> [INSTRUCTION] Copy out the following material line for line, unchanged, beginning with the line that contains "Click the Spitsbergen" and stopping after the line that contains "Action: [x=133, y=476]".

> [MATERIAL PROVIDED]
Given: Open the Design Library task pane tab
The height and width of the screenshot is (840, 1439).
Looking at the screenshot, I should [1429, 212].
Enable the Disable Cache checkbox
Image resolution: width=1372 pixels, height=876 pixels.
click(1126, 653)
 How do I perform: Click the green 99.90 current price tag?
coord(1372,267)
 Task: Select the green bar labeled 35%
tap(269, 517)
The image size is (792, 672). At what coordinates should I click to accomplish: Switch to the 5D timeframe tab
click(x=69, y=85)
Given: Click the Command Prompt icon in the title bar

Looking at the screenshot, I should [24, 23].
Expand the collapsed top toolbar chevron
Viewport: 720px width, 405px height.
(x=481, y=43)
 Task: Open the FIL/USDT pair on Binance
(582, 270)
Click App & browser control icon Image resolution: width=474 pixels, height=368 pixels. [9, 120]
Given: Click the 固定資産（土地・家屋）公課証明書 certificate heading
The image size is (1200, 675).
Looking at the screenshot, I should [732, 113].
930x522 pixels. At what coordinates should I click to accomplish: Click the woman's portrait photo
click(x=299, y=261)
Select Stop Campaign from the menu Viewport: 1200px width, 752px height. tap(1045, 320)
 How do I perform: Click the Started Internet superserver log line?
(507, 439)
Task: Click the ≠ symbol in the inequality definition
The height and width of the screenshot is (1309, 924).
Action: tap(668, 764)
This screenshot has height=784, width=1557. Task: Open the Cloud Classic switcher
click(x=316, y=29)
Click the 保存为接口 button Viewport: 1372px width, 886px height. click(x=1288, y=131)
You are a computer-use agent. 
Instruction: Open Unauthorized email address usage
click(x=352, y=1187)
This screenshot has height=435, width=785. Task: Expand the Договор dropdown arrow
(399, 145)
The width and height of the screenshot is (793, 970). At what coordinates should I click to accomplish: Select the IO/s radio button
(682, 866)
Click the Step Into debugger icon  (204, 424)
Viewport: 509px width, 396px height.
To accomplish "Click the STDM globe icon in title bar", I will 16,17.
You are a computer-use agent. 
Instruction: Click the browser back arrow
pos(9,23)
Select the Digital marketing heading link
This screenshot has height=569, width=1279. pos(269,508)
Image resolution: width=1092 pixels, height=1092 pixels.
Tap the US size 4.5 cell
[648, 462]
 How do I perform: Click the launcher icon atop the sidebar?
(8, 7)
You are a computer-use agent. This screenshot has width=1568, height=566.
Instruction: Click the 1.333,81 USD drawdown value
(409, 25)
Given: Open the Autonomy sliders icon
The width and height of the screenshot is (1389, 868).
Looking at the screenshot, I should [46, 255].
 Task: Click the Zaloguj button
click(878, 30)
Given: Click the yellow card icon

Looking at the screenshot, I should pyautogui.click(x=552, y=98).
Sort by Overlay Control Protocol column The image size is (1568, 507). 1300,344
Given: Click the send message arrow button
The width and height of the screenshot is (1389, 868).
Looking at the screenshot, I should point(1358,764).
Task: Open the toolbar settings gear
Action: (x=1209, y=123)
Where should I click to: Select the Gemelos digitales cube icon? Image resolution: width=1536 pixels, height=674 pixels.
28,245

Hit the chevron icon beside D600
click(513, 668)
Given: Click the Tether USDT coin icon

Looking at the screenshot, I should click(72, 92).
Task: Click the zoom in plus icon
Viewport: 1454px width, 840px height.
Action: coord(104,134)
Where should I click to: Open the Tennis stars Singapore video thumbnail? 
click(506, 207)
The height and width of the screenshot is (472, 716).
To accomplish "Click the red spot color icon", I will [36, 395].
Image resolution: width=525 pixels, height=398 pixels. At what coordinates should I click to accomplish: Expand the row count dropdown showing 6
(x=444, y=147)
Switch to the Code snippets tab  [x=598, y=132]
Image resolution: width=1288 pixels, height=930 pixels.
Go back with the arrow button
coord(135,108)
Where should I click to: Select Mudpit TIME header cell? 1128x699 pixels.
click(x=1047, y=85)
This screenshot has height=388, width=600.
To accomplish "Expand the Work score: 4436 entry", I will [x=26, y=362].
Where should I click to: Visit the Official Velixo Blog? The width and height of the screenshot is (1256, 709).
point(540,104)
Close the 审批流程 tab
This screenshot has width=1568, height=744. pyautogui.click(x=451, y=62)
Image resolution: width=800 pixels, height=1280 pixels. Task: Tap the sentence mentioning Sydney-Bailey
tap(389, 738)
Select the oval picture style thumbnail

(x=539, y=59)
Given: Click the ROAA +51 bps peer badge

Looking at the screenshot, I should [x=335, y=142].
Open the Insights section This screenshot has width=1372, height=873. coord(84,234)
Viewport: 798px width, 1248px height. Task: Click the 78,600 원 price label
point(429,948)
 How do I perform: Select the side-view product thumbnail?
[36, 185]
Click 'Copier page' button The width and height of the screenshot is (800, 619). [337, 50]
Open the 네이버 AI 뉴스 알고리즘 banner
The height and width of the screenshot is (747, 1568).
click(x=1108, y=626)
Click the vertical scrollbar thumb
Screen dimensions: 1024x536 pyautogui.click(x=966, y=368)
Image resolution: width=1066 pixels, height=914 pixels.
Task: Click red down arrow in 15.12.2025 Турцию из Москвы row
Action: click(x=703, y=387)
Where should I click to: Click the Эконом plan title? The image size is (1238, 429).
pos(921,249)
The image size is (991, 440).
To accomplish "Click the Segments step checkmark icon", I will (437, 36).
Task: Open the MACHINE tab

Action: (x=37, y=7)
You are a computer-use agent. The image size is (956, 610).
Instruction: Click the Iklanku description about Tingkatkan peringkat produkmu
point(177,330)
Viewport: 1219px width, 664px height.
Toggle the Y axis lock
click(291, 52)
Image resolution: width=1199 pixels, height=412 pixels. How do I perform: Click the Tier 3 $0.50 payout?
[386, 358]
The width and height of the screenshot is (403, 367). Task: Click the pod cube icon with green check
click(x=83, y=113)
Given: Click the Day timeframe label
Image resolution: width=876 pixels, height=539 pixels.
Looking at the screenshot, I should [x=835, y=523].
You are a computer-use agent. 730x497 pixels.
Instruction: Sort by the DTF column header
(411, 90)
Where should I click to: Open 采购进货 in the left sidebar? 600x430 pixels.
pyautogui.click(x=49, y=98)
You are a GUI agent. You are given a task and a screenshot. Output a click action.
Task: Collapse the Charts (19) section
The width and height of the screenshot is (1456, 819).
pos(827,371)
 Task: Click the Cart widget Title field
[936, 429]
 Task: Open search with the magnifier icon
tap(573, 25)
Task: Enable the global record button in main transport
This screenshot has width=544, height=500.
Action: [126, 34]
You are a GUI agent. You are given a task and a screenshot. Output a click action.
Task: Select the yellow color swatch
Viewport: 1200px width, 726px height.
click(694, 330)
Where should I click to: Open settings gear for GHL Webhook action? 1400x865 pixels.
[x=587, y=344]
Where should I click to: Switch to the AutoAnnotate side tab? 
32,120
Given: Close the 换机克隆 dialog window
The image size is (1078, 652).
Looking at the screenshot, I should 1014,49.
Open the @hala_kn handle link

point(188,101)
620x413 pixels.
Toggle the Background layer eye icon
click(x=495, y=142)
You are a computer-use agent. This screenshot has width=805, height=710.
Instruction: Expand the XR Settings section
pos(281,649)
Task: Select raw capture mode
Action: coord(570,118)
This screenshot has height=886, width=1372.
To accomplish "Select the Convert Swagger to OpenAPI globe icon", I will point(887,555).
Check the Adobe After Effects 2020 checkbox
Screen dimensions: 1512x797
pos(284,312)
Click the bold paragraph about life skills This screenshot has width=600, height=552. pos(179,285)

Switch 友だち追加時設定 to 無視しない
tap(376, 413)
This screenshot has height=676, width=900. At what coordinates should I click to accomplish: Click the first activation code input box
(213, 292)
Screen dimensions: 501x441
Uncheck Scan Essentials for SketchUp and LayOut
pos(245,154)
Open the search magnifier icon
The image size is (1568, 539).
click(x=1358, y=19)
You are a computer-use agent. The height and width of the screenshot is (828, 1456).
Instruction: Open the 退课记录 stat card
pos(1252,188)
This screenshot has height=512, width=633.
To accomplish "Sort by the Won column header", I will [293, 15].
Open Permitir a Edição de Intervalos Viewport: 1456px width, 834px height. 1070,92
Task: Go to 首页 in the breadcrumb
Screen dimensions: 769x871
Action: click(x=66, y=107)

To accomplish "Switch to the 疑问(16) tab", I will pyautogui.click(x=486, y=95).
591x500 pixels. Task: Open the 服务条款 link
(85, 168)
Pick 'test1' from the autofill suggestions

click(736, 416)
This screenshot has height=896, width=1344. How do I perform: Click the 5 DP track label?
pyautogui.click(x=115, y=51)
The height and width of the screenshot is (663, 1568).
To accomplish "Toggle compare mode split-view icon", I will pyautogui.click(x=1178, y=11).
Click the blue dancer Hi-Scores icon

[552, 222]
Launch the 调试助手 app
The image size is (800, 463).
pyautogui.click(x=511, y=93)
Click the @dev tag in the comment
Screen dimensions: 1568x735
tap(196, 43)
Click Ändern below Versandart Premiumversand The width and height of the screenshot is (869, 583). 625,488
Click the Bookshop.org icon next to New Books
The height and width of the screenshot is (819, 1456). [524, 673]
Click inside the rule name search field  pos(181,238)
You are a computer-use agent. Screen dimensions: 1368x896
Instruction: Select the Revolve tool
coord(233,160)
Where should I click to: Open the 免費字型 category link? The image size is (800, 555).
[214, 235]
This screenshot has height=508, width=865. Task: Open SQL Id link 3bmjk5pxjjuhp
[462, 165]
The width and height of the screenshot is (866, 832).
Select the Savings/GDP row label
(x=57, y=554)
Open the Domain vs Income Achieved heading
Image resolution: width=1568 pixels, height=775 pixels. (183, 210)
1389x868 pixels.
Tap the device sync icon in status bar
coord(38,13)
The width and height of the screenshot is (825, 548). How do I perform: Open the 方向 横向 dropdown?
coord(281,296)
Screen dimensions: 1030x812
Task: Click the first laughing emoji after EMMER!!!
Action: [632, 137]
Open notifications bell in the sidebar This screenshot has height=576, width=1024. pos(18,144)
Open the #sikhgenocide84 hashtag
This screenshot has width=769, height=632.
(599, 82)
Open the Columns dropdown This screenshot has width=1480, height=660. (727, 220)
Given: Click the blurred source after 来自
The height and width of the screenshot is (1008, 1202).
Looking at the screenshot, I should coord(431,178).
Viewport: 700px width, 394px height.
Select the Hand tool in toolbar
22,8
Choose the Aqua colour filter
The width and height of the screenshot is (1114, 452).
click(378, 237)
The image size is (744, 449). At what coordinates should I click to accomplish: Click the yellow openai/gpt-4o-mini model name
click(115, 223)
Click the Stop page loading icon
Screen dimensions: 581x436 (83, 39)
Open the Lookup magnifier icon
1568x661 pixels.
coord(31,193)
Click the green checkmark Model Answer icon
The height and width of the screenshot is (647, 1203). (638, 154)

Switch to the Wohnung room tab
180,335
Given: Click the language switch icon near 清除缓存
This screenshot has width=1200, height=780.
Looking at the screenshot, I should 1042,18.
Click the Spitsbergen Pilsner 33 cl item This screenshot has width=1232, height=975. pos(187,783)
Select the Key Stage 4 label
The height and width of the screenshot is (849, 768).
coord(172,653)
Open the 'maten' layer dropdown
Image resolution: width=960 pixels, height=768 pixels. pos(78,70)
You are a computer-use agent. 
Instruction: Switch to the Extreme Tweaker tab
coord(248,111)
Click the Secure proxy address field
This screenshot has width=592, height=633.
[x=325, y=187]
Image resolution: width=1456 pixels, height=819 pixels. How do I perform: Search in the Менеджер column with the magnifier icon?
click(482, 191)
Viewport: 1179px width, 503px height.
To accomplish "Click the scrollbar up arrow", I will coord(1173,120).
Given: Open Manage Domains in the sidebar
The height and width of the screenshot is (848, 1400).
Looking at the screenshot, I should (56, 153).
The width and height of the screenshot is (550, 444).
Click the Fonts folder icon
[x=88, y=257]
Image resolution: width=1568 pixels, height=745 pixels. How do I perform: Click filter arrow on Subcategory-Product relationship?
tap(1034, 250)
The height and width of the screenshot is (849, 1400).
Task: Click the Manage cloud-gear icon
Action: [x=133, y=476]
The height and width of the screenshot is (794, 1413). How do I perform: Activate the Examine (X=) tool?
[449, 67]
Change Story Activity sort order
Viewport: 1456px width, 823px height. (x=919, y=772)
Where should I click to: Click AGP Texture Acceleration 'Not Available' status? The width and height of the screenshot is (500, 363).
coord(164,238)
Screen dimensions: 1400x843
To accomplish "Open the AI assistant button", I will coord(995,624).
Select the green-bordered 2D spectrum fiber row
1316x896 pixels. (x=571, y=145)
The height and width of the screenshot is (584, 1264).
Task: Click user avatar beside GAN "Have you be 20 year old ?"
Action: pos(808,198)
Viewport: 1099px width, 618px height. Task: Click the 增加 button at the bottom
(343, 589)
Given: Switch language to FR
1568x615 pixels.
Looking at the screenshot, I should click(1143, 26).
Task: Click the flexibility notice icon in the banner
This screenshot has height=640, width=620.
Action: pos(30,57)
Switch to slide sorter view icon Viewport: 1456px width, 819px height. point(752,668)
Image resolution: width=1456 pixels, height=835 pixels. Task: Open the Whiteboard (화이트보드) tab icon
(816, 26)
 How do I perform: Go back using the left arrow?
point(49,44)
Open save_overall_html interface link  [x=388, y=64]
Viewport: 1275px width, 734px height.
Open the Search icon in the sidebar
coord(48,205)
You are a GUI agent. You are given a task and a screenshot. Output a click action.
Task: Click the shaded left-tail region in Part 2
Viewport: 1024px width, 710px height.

> [RESPONSE TO THIS EXERCISE]
Click the Spitsbergen Pilsner 33 cl item This screenshot has width=1232, height=975. pos(187,783)
Select the Key Stage 4 label
The height and width of the screenshot is (849, 768).
coord(172,653)
Open the 'maten' layer dropdown
Image resolution: width=960 pixels, height=768 pixels. pos(78,70)
You are a computer-use agent. 
Instruction: Switch to the Extreme Tweaker tab
coord(248,111)
Click the Secure proxy address field
This screenshot has width=592, height=633.
[x=325, y=187]
Image resolution: width=1456 pixels, height=819 pixels. How do I perform: Search in the Менеджер column with the magnifier icon?
click(482, 191)
Viewport: 1179px width, 503px height.
To accomplish "Click the scrollbar up arrow", I will coord(1173,120).
Given: Open Manage Domains in the sidebar
The height and width of the screenshot is (848, 1400).
Looking at the screenshot, I should (56, 153).
The width and height of the screenshot is (550, 444).
Click the Fonts folder icon
[x=88, y=257]
Image resolution: width=1568 pixels, height=745 pixels. How do I perform: Click filter arrow on Subcategory-Product relationship?
tap(1034, 250)
The height and width of the screenshot is (849, 1400).
Task: Click the Manage cloud-gear icon
Action: [x=133, y=476]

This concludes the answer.